Em diversos países, por outro lado, não há menção explicita a tais direitos. Nos Estados Unidos, por exemplo, a concepção predominante é a de que os direitos fundamentais impõem apenas obrigações de não interferência ao Estado, sem gerar deveres de prestação positiva.[6]
Na Alemanha, a Constituição também não consagra expressamente os direitos sociais. Contempla, basicamente, os direitos negativos[7]. Foi em seu Tribunal Constitucional Federal, no entanto, que se desenvolveu o conceito do mínimo existencial, que se tornou importante, inclusive, no Brasil, adotando-o como um princípio jurídico implícito, derivado do princípio da dignidade da pessoa humana previsto no artigo 1º, inciso III, da Constituição Federal de 1988.
Por isso, a possibilidade de reivindicar judicialmente os direitos sociais é um dos temas mais complexos do direito constitucional contemporâneo, ao tempo em que os limites de sua concretização constituem temas centrais da jurisprudência constitucional e do debate público, atraindo a questão tormentosa da reserva do possível, segundo o qual a efetivação dos direitos sociais está condicionada à disponibilidade orçamentária do Estado.

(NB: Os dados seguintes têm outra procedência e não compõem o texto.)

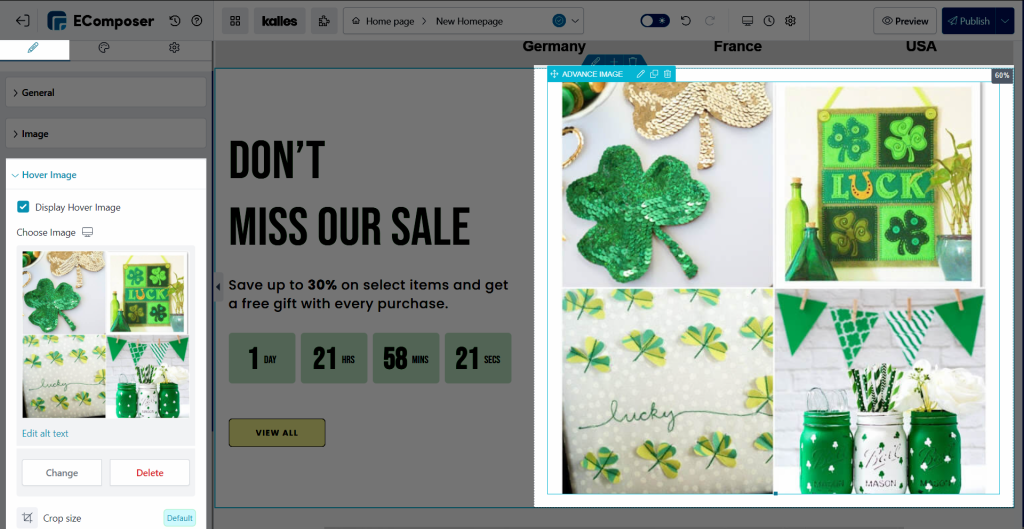Expand the General section
1024x529 pixels.
point(106,93)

Destacam-se algumas decisões relevantes:
No julgamento da ADPF 347/DF, o Supremo Tribunal Federal (STF) reconheceu o estado de coisas inconstitucional do sistema carcerário brasileiro, destacando que a omissão do Estado na garantia de condições mínimas de dignidade fere o mínimo existencial.
No REsp 1.640.035/RS, o Superior Tribunal de Justiça (STJ)TJ reafirmou que a assistência farmacêutica gratuita a pacientes em situação de vulnerabilidade econômica é obrigação do Estado, reforçando a prevalência do mínimo existencial sobre a reserva do possível.

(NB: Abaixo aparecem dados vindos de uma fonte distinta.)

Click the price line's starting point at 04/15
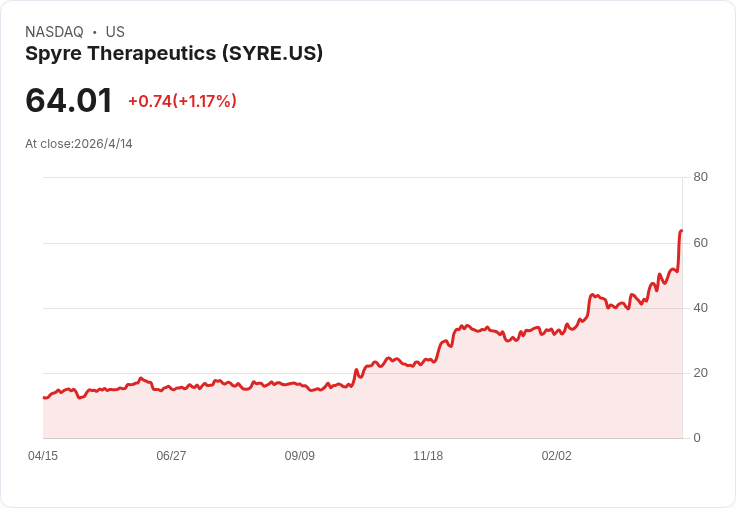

No Tema 793 do STF, estabeleceu-se que, em casos de negativa de medicamentos não incorporados ao SUS, deve-se comprovar a imprescindibilidade do fármaco para garantir a saúde do paciente, equilibrando o direito à saúde com as limitações orçamentárias.
Em tais casos, à vista do argumento da reserva do possível, invocado para justificar a impossibilidade de garantir certos direitos sociais, verifica-se que o STF, em diversas decisões, tem enfatizado que a escassez de recursos não pode ser um obstáculo absoluto para a efetivação de direitos fundamentais, especialmente quando se trata de garantir condições mínimas de existência.
No STJ, a esse respeito, também se destaca que a reserva do possível não pode ser utilizada como refúgio para a omissão estatal em relação a direitos básicos, especialmente quando envolvem direitos à saúde e à assistência social.
É atual, pois, que as Cortes Superiores Brasileiras têm reconhecido amplamente a possibilidade de condenar o Poder Público a fornecer prestações positivas, considerado o mínimo existencial, a prevalência da dignidade da pessoa humana sobre restrições meramente de sustentabilidade fiscal.
Não à toa formamos a aldeia.
[1] A Política. Tradução de Nestor Silveira Chaves. 1 ed., São Paulo: Folha de S. Paulo, 2010. (Coleção Folha: livros que mudaram o mundo, 11). 208 p.. ISBN 978-85-63270-32-0 (volume 11); ISBN 978-85-63270-21-4 (coleção).
[2] LOCKE, John. Segundo Tratado Sobre o Governo. São Paulo: Abril Cultural, 1978. RAWLS, John. Uma Teoria da Justiça. 2. ed. São Paulo: Martins Fontes, 2002.
[3] HOBBES, Thomas. Leviatã. São Paulo: Martins Fontes, 2003.
[4] MARX, Karl. O Capital: Crítica da Economia Política. São Paulo: Boitempo, 2013.
[5] Curso de direito constitucional contemporâneo: os conceitos fundamentais e a construção do novo modelo / Luís Roberto Barroso. 9. Ed. - São Paulo, Saraiva Educação, p. 498, 2020.
[6] Curso de direito constitucional contemporâneo: os conceitos fundamentais e a construção do novo modelo / Luís Roberto Barroso. 9. Ed. - São Paulo, Saraiva Educação, p. 499, 2020.